When the time was just right and John was busy down at the other end of the corral, we got the No. 81 calf down on the ground. At just the right moment when John looked in our direction Tiny raised up with a knife in one bloody hand and two mountain oysters in the other. I was spraying the still intact bull when Tiny asked John, “Say what number was that bull calf we weren’t supposed to cut?”

John took one look at his precious No. 81 calf on the ground and another look at what was in Tiny’s hands and came flying across the arena calling us every name in the book. Everybody but John knew all about our little practical joke and people were falling off corral boards bent over in laughter. But not John.

It was an Academy Award performance for which Tiny should have received Best Actor. And our efforts were long remembered by everyone in attendance, especially John.

Seeing we could not be trusted, John immediately transferred us to less vital positions. For instance, he gave me the job of keeping the flies off the donuts. It was a humiliating experience, to say the least.
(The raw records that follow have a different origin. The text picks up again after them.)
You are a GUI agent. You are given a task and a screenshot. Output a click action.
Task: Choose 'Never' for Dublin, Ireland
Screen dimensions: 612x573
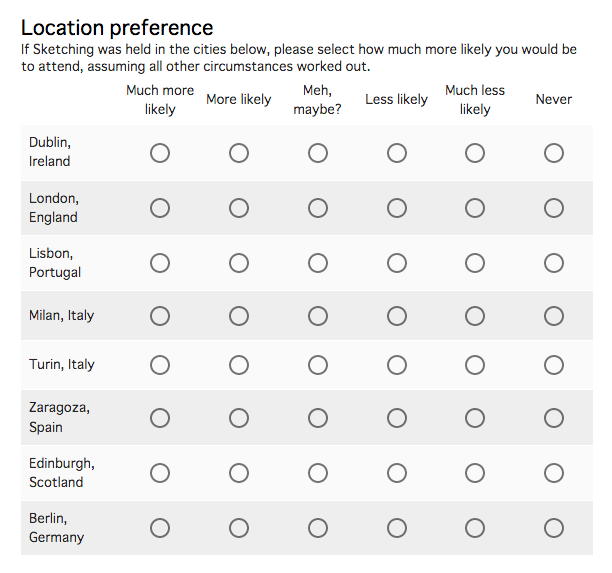[x=554, y=153]
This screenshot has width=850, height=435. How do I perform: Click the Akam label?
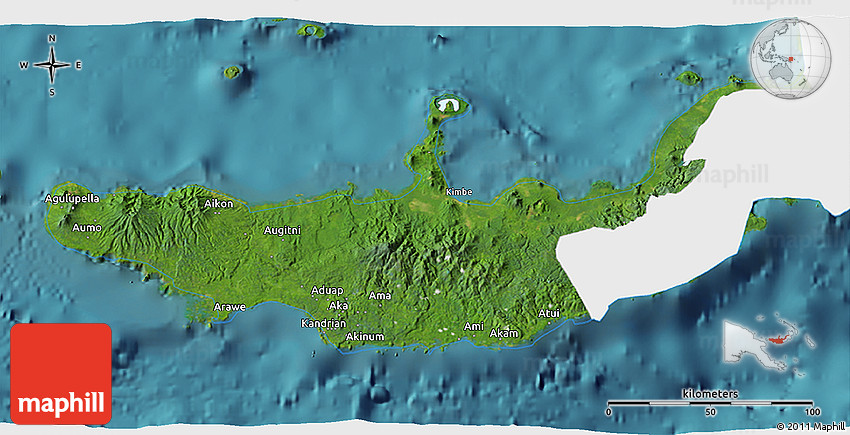(505, 333)
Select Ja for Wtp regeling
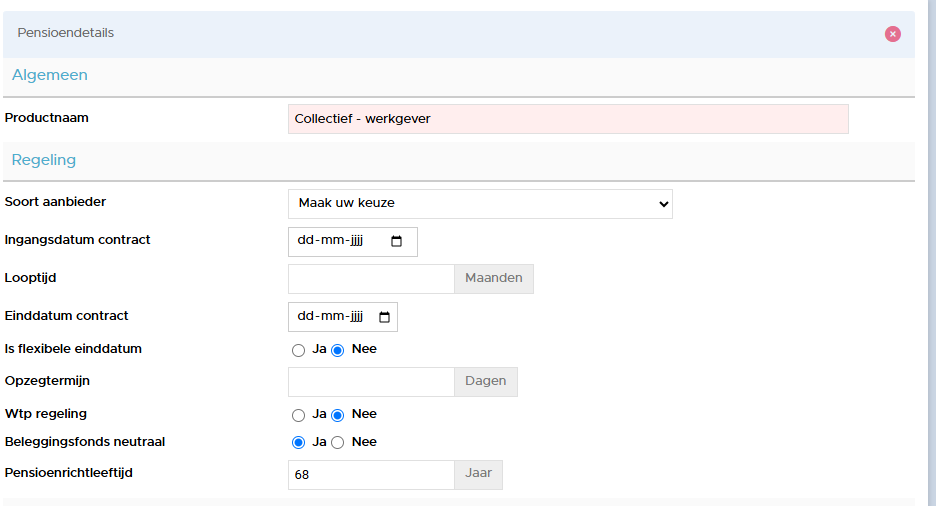 point(298,415)
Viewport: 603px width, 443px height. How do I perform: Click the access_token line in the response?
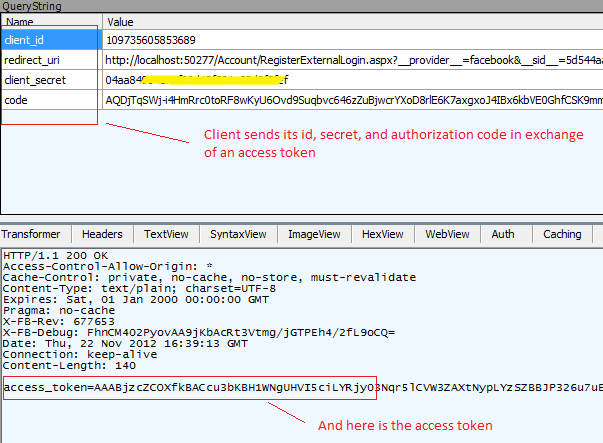point(190,387)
Throughout the morning John was watching us all like a hawk. After the donuts were gone I didn’t have anything to do, so me and the former members of the steer-ing committee had a meeting and tried to figure out what we could do to John next. 

“We could loosen his saddle,” suggested Tiny.

“We could mix up all the cows and calves so they’d have to be resorted,” said Jimmy. 

I thought my former committee member’s suggestions lacked originality and I had a better idea. Every time John would rope a calf the former members of the steer-ing committee held up cards with scores on them. We scored John’s performance just like at the Olympics, except our scores were mostly in the low twos.

John didn’t really appreciate this practical joke either and he realized that unless he gave us real jobs he’d suffer the rest of the day. “O.K. Harpo, Chico and Groucho,” he said, “you can have responsible jobs if you promise to quit messing around. Do you think you can read ear tags?” asked John as if we were illiterate.

Our new job consisted of reading the ear tag of the calf being processed and transferring that information to the ground crew and the recording clerk. That was the final humiliation: turning real cowboys like us into a bunch of bookkeepers! 

Now, it is a fact of life that when ear tag No. 81 is read upside down and backwards by a bunch of slightly inebriated cowboys suffering from sugar highs caused by eating too many donuts, No. 81 can look like No. 18. And John, we, the former members of the Steering-Committee, just wanted to warn you that you’ll soon discover that your Mr. Perfect No. 81 may not be all the calf that you thought he was.